Ты волнуешься, но волнуешься напрасно. Это наш-то ребенок может оказаться калекой? Ни за что! Страдания, конечно, будут еще, но это будут наши страдания, и мы не испугаемся их. А к нашему ребенку они не имеют никакого отношения. Да, ты действительно был немного печален, но ты здоров — телесно и духовно. А я чувствую в себе такую силу и такую радость жизни, что, даже будь он из камня, эти ощущения передались бы ему. Во мне волнами ходит моя любовь к тебе и вера в будущее. И так как я каждый день вскармливаю его своими соками — все это вольется и в него. А сороку и дятла ты не понял! Сорока принесла тебе привет от меня и мои тоскующие по тебе думы… Что же делать, что голос у нее неприятный. А дятел! Неужели ты не догадался, что он выклевывал жучков, готовя жилище для нашего малыша, — ведь в его доме не должно быть никакой червоточины. Вот что все это значило!

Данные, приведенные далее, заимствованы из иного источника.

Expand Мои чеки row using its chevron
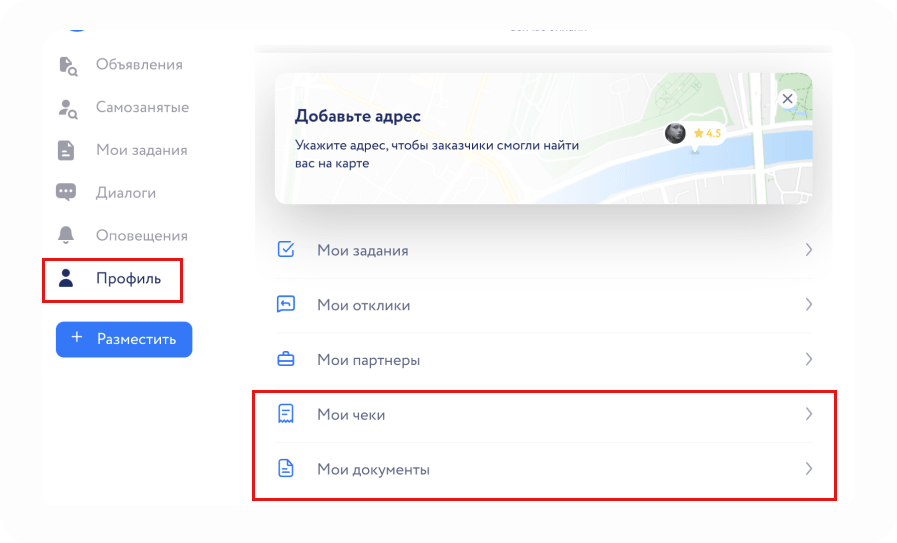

Я счастлива, что ты обо всем этом написал. Теперь я уверена, что он будет таким, о каком мы мечтаем. Ты очень страдал все эти годы. Из тебя не получился бы преступник, Олави! Хотя я женщина, но могла бы свершить преступление более хладнокровно. Как я люблю тебя за это! Я счастлива и благодарна за то, что у моего ребенка такой отец! Чуткая, неусыпная совесть — это лучшее, чем ты можешь его наделить помимо всего того хорошего, что он наследует от тебя.

В том, что это будет мальчик, я совершенно уверена, а что он станет таким парнем, который переворотит вместе с тобой любое болото, — это я чувствую всей своей кровью!

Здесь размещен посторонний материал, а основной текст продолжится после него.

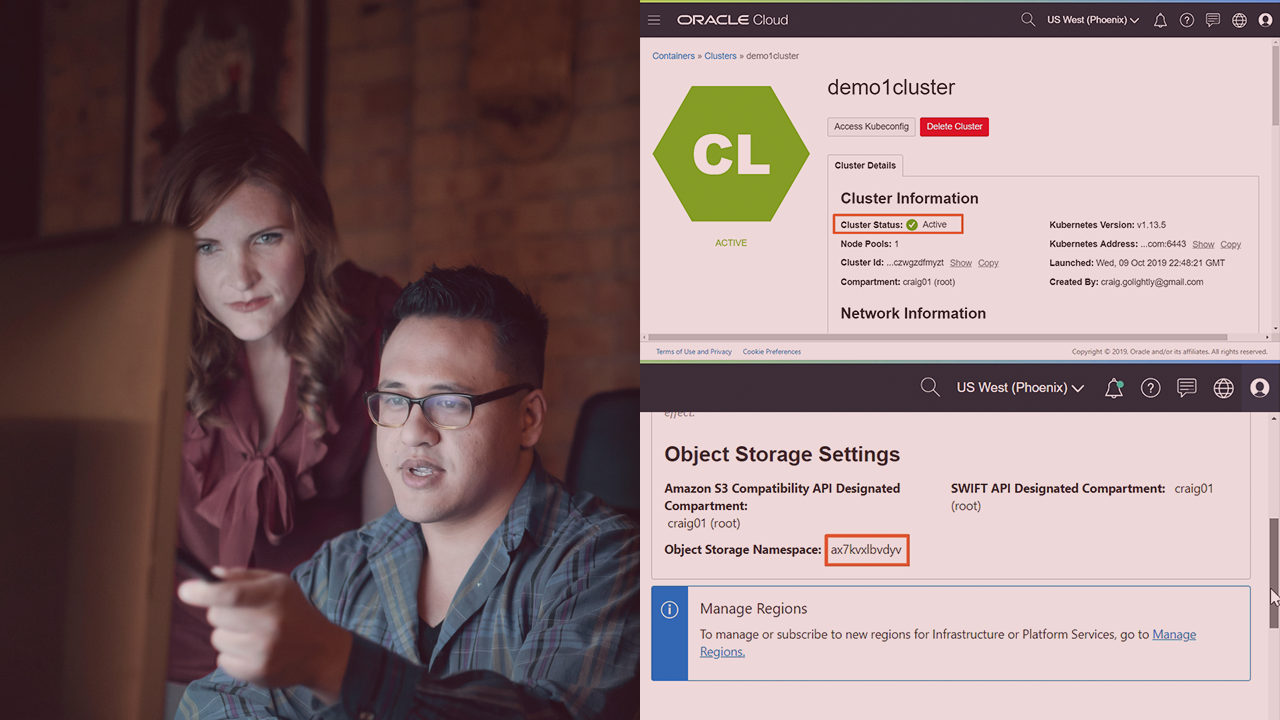Screen dimensions: 1280x720
Task: Click the language globe icon in top header
Action: [x=1239, y=20]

А спальня! Ты меня просто ошеломил, ты готовишься встретить нас как королеву и кронпринца. Я тоже сказала бы: сдери этот настил! Но кто вправе убрать то, что положила любовь?

Ты сражаешься за свое болото. Вот и хорошо. Какая же это была бы победа, если бы не было борьбы? А победа несомненна! Трахни их хорошенько, трахни и за меня, и за него тоже. Какая жалость, что он не сможет схватиться с ними сразу же, как только вернется домой!